Stored entries
^^^^^^^^

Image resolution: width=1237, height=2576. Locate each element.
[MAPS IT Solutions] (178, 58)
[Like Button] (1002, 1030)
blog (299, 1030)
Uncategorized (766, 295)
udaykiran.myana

^^^^^^^^

[What the task requires]
Take the entries above and transcribe them exactly as they stand.

[Answer to this exercise]
Image resolution: width=1237, height=2576. Locate each element.
[MAPS IT Solutions] (178, 58)
[Like Button] (1002, 1030)
blog (299, 1030)
Uncategorized (766, 295)
udaykiran.myana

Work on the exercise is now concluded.